Assigned task 1 —
List the next steps for the model that Hathaway described in the report on CUFA diversion modeling below.
Assigned task 2 —
In the report on CUFA diversion modeling below, how does the small flood median peak change with CUFA?

Extract provided —
She said the CUFA does not get rid of the high flows, "so it is not drying up the river. The largest difference in high-flow pulses with the CUFA diversions is about 20 cfs. In the small floods, with a CUFA diversion, the median actually goes up. We are showing March as the only month of the year over the past 60, where the median flow changes significantly. It is the most significant seasonal change, because the snowpack runoff has finished."
"What does IHA tell us about the CUFA diversions?" Hathaway asked and answered. "There is no change to extreme low flows of 150 cfs and no change to low flows 75 percent of the time. The CUFA," she reiterated, "does not dry up the river. There is no change to median monthly flows, except in March. The high-pulse events median peak is 221 cfs down a little to 205 cfs with CUFA. Small flood median peak change goes up from 2850 cfs to 3072 cfs. The large flood median peak change is from 12,100 cfs slightly down to 11,930 cfs.
"The impacts are relatively subtle, and it is helpful to examine the full range of statistics to identify focus areas for ecological evaluation," Hathaway said.
She described the next steps for consideration in the model as:
1) refine/recalibrate the riparian groundwater models with data collected over the past two years;
2) set up the model scenarios and recalibrate them; and
3) continue to monitor the data.
Helen Sobien, ISC engineer, gave a short report on the assessments with which she has been tasked.
"They include the Mimbres Valley projects," Sobien said. "The Deming effluent reuse report should be ready by July. I hope to have all the reports to Mary Reece at (the U.S. Bureau of) Reclamation by September."
The Grant County Airport well field project will include a 16-mile pipeline to provide water to Hurley. A consultant has been hired to do the work.
The Bayard effluent reuse project for watering the parks in Bayard has a competing proposal from Grant County to take the same effluent to water some of Bayard's parks, and to create a reservoir on Twin Sisters or Cameron creeks. "We are doing the preliminary work on these."
An audience member asked Hathaway about the use of the hydrologic model. "You mentioned a CUFA diversion of 13,500 acre-feet. I would like to see the different values per year. The Arizona Water Settlements Act allocates 140,000 acre-feet of water over a 10-year period. I would like to see what it does to the river if more water is taken in a given year."
Hathaway said the model could be used to run a variety of scenarios.

Data to examine —

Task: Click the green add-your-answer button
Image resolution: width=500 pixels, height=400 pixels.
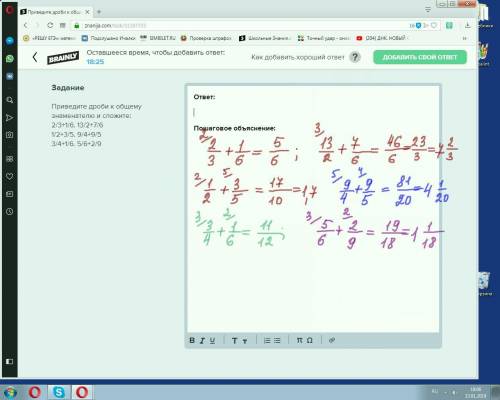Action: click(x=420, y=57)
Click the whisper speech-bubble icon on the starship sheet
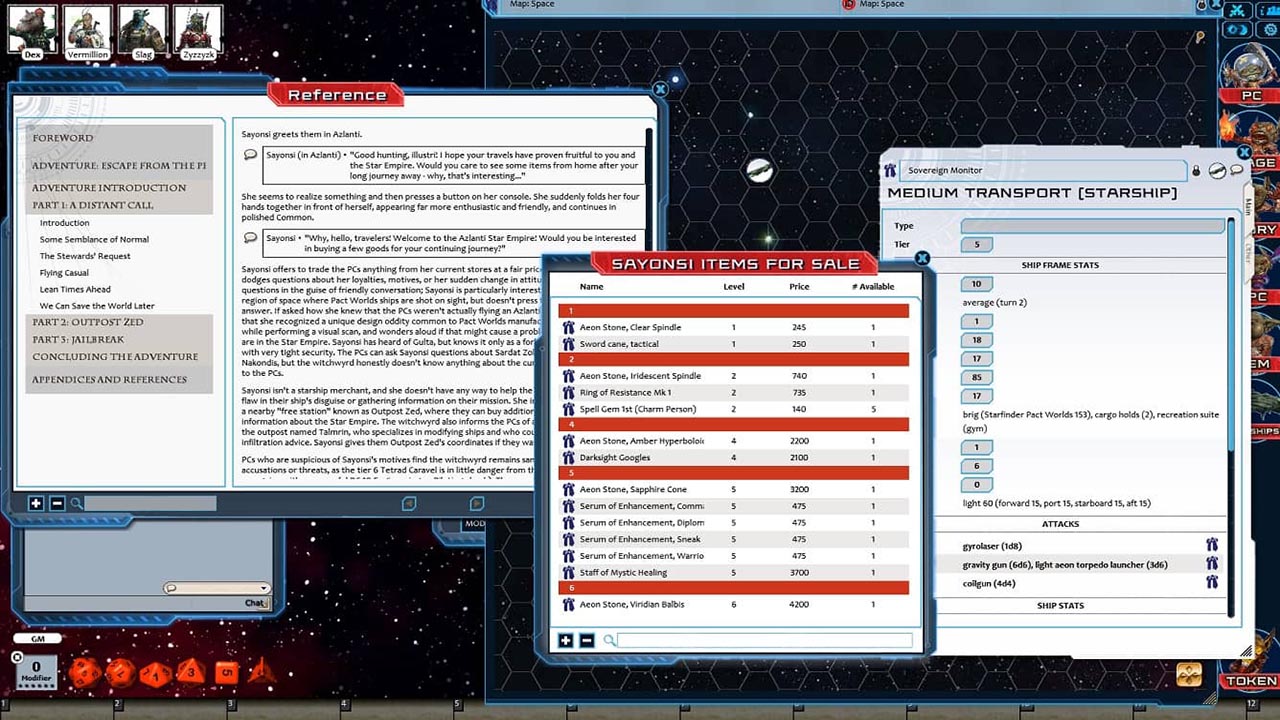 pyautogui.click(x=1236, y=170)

* * *

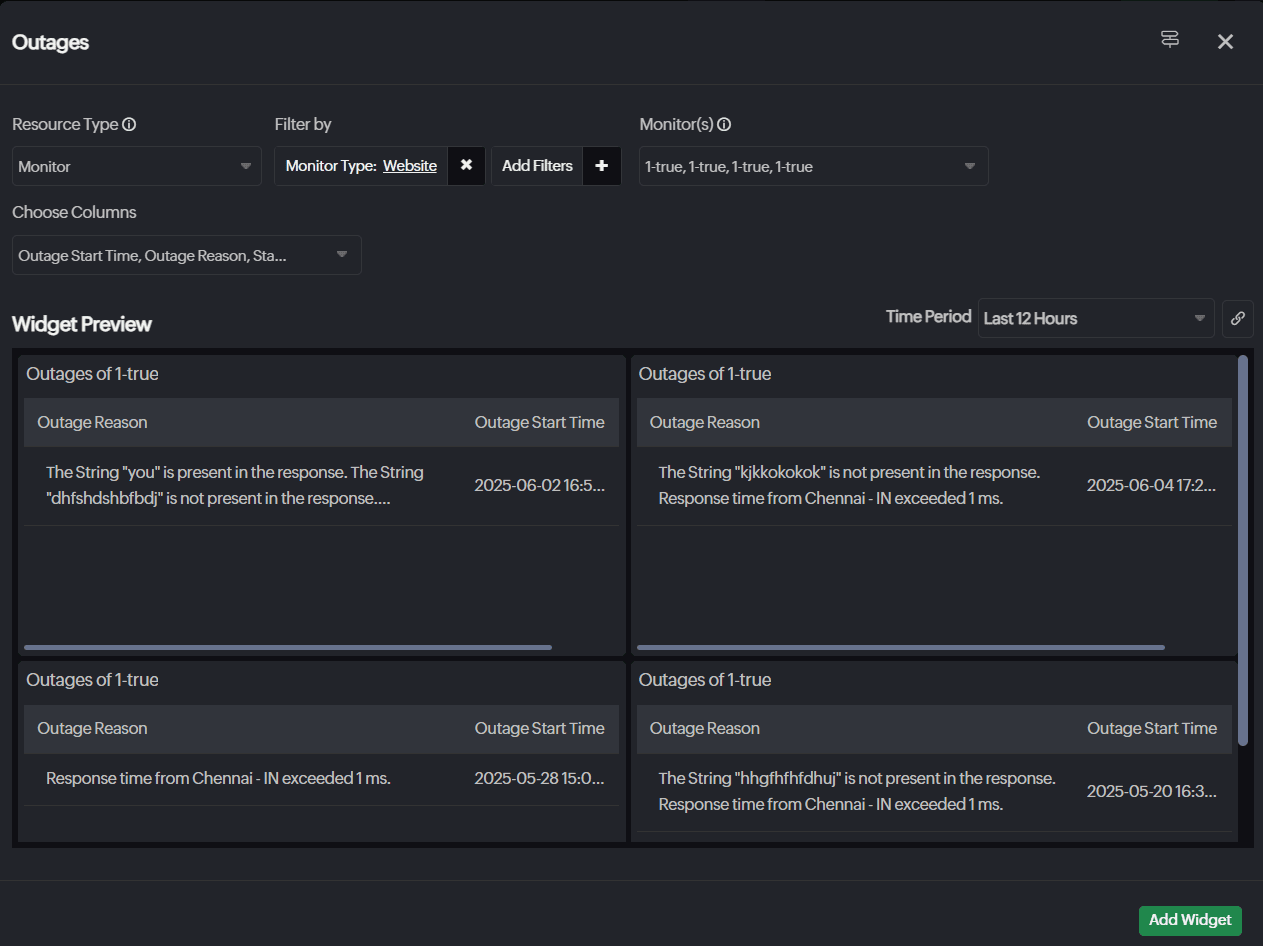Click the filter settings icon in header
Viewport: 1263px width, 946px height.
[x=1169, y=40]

Written response 1 —
1) Refine/recalibrate the riparian groundwater models with data collected over the past two years
2) Set up the model scenarios and recalibrate them
3) Continue to monitor the data

Written response 2 —
It goes up from 2850 cfs to 3072 cfs.